Fog: il labile confine tra mondo reale e virtuale
In scena al Piccolo Bellini di Napoli, dall’8 al 20 marzo 2022, lo spettacolo “Fog” di Francesco Ferrara per la regia di Salvatore Cutrì, aiuto regia Salvatore Scotto D’Apollonia, spettacolo finalista al Premio Scenario 2019. Sul palco, gli attori del Collettivo “Mind The Step“: Alessia Santalucia, Claudia D’Avanzo, Manuel Severino e Simone Mazzella.
Quanti e quali sono i pericoli online? Qual è quella linea sottile che passa tra il reale ed il virtuale? Quanto può allontanarci dalla vita vera e, allo stesso tempo, influenzarla radicalmente? Questi sono i quesiti che ruotano sul palco, accompagnati da situazioni che filtrano e mutano i modi di interpretare determinati comportamenti.

A volte basta una fotocamera di uno smartphone, un semplice click e si è connessi con tutto il mondo, con migliaia di “utenti“. Molto spesso però, soprattutto per le nuove generazioni, le percezioni della realtà, attraverso uno schermo, sono alterate. Di conseguenza, anche il confine tra ciò che può essere un normale scherzo ad un atto di violenza.
Basato su un fatto di cronaca, “Fog” riesce a trasmettere, con un velo di leggerezza, problemi che sono all’ordine del giorno, ma di cui non ci rendiamo conto. Troppo presi dai nostri cellulari, non avvertiamo la brutalità con la quale possono accadere le cose. Non ascoltiamo, non comprendiamo, consentiamo passivamente (o forse no) e ci ritroviamo catapultati in realtà inaspettate.

Insieme ad altre diverse creazioni come: Tum, Look Like, Reti_#, “Fog” è uno degli spettacoli creati dal Collettivo “Mind The Step” (nato dagli allievi della Bellini Teatro Factory) che racchiude la loro voglia di raccontare il nostro tempo.
Raccontarlo con avvenimenti della vita quotidiana, nella quale appare un ostacolo, un gradino (da lì il loro nome “attenti al gradino”). Ed è proprio da quell’ostacolo che si inizia a far luce sui fatti più complessi del mondo in cui viviamo, quelli che più difficilmente trovano una spiegazione.
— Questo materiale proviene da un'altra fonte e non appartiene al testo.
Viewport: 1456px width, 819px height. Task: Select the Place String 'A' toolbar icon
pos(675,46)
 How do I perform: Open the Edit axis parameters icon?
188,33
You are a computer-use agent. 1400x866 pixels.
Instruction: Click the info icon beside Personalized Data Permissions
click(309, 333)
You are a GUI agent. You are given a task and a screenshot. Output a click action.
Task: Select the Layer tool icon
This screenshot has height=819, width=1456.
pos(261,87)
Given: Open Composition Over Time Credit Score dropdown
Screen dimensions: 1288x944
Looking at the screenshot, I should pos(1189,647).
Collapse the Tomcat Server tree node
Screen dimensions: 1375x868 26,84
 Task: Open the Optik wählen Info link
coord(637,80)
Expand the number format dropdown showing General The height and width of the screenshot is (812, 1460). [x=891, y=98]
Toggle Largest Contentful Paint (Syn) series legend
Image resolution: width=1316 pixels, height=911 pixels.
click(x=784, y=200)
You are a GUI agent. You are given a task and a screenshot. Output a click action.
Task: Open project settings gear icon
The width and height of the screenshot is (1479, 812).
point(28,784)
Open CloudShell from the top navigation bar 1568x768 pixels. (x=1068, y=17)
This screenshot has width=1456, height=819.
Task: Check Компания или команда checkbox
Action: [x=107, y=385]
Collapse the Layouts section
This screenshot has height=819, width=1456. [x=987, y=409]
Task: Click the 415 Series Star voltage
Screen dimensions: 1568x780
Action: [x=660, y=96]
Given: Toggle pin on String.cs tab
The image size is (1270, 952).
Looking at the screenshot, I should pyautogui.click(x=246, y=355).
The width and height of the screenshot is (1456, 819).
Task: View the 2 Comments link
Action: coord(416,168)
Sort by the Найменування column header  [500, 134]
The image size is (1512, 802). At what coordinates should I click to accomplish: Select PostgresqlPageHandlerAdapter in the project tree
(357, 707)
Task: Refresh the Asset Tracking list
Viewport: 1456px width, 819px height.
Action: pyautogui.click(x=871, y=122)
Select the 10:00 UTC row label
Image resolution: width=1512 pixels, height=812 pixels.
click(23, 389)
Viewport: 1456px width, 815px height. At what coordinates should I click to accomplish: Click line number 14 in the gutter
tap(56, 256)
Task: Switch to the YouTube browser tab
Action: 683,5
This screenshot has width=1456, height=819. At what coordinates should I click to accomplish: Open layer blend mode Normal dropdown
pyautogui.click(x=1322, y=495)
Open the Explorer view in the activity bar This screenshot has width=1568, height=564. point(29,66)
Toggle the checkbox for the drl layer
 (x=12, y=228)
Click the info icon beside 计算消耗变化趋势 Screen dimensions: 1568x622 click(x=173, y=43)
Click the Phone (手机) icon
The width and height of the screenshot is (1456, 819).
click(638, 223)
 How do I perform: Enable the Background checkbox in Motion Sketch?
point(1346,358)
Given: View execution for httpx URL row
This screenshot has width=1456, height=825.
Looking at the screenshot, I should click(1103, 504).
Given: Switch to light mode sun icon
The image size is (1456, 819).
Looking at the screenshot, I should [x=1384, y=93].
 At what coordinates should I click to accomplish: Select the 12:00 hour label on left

Difficoltà come il rapporto tra il sesso e la tecnologia che affligge la società attuale e che gli attori sul palco sono riusciti a trasmettere con grande forza. Un messaggio che riesce ad arrivare dritto nel pensiero di ogni spettatore; proprio “perché quello che capita a uno può succedere a tutti“. Assolutamente attuale, da vedere.